Po ostatniej aferze z nagrodami dla członków prezydium Sejmu jedynie Bronisław Komorowski zdecydował się na wypłacenie rocznych nagród swoim ministrom i doradcom – łącznie blisko 200 tysięcy złotych…
Zeszłoroczna afera rozpoczęła się, gdy wyszło na jaw, że Ewa Kopacz wypłaciła prezydium Sejmu 250 tysięcy złotych nagród za 2012 rok. Marszałek wraz z wicemarszałkami deklarowali onegdaj, że oddadzą pieniądze na cele charytatywne, a sama Kopacz dodatkowo zapowiedziała, że do końca kadencji zamrozi fundusz nagród.

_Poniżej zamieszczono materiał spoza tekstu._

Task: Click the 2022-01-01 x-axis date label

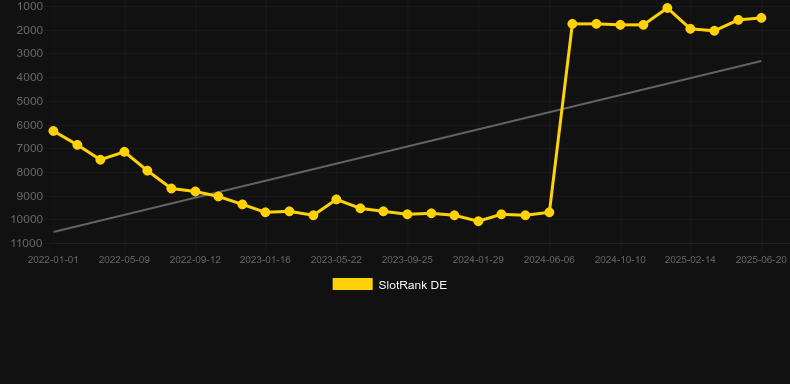Action: [x=53, y=260]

Bronisław Komorowski w końcówce 2013 r. wyróżnił wszystkich swoich ministrów i doradców, przyznając im nagrody o łącznej wartości 197,5 tys. zł. Z informacji, które uzyskali dziennikarze „Newsweeka” w biurze prasowym prezydenta, wynika, że każdy ze współpracowników Komorowskiego otrzymał jednorazowo około 13 tys. zł.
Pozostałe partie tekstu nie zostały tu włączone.